Gençler ve boşluk duygusu konusunda, erteleme alışkanlığının çocukluktan itibaren öğretilmesi gerektiğini söyleyen Akbirgün, sınırları aşan bir özgürlük ortamının gençlerde içsel boşluklar doğurduğunu ve bunun uyuşturucu gibi zararlı davranışlara yol açabileceğini ifade etti. Büyük bir maddi refahın bile bu boşluğu dolduramayacağını, hayatın anlamını eğitim sistemi içindeki değerlerde bulmanın önemli olduğunu söyledi.
Covid-19 sonrası ruh sağlığı konusunda pandeminin izolasyon ve ekonomik değişimlerle ruhsal dengeleri sarstığını anlatan Akbirgün, Dünya Sağlık Örgütü verilerine göre her sekizde birinin ruhsal bozukluk yaşama riski olduğuna dikkat çekti ve büyüyen toplumsal etmenlerin ruh sağlığı üzerinde etkisini vurguladı.
Sosyal medya bağımlılığı ise günümüzde temel bir unsur olarak öne çıkıyor. Dijital çağda iletişim ve özgürlük artarken, yanlış inançların hızla yayılması ve gerçeğin çarpıtılması gibi olumsuz etkiler görülebiliyor. Özellikle çocuklar ve gençler, sosyal medyadan öğrendiklerini gerçek olarak benimseyebiliyor; bu da ruh sağlığı için ciddi bir risk oluşturuyor. Akbirgün, sosyal medya üzerinden bir-iki gün uzak kalmanın bile bazı kişilerde yoksunluk hissi doğurduğunu belirtti ve hastalara bir süre dijital detoks yapmalarını önerdi.
Huzurun değeri üzerinde duran Akbirgün, insanların çoğu için uyku problemlerinin başlıca şikayet olduğunu ve huzurlu bir uyku için pek çok kişinin hayatını adeta adlandırdığını söyledi. Tükenmişlik duygusu, her şeye yetişmeye çalışma baskısı ile ilişkilendirildi ve bu yüzden sosyal çevrenin güvenilir, kısa geçmişe sahip kişilerden oluşmasının ve negatif konuşmalardan kaçınılmasının yararlı olacağını belirtti.

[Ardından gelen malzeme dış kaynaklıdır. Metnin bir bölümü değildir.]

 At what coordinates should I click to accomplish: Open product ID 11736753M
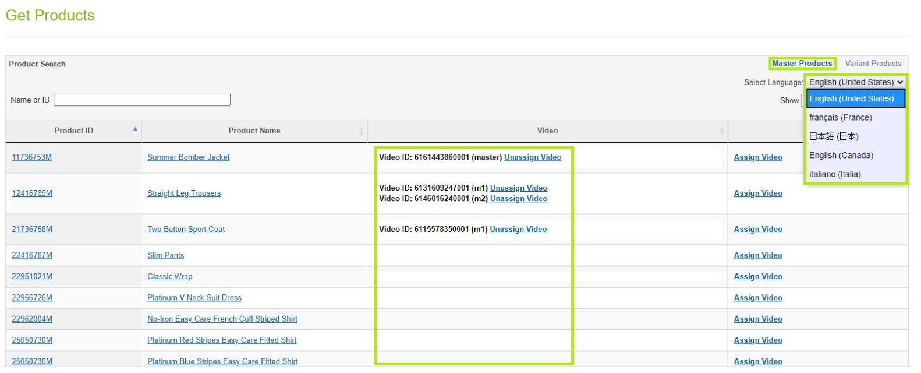point(32,157)
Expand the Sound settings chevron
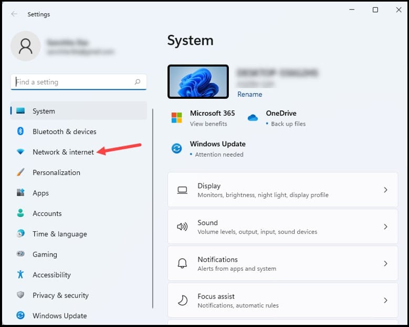This screenshot has width=409, height=327. point(385,227)
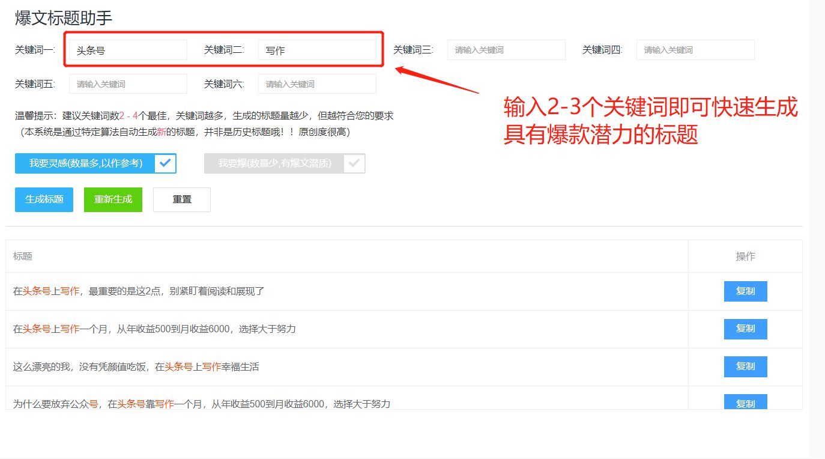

Kişinin kendi değer verdiği şeyleri sorması, kendiyle vakit geçirebilmesi ve dijital dünyadan bir süre uzak kalabilmesi gerektiğini vurgulayan Akbirgün, ruh sağlığının kültürle ilişkisini de hatırlattı. Doğu toplumlarında damgalamanın Batı’ya kıyasla görece daha az eleştirilse de, göç ve kültürel çeşitlilik konularında denge kurmanın ruh sağlığı için önemli olduğuna işaret etti.
Kültür ve değerler bağlamında, ruh hastalıklarının tanısında kişinin değerleri ve inançlarının sürekli gözden geçirildiğini belirten Dr. Akbirgün, kültürel denge ve uyumun sağlanmaması halinde toplumsal kaos riskinin doğabileceğini kaydetti. Konuşmasını şu sözlerle noktaladı: “Kendinize boş alanlar yaratın; bu alanlarda cep telefonu ve sürekli uyarıcılardan uzak kalın. Değer yargılarınızı ve hangi kültürde yaşadığınızı bilin, işinizi yapın; gerektiğinde kendinize zamanı ve alanı verin. Ruh ve beden sağlığınız yerinde olmadığında, ne kadar yürürseniz yürüyün o yeterli gelmez.”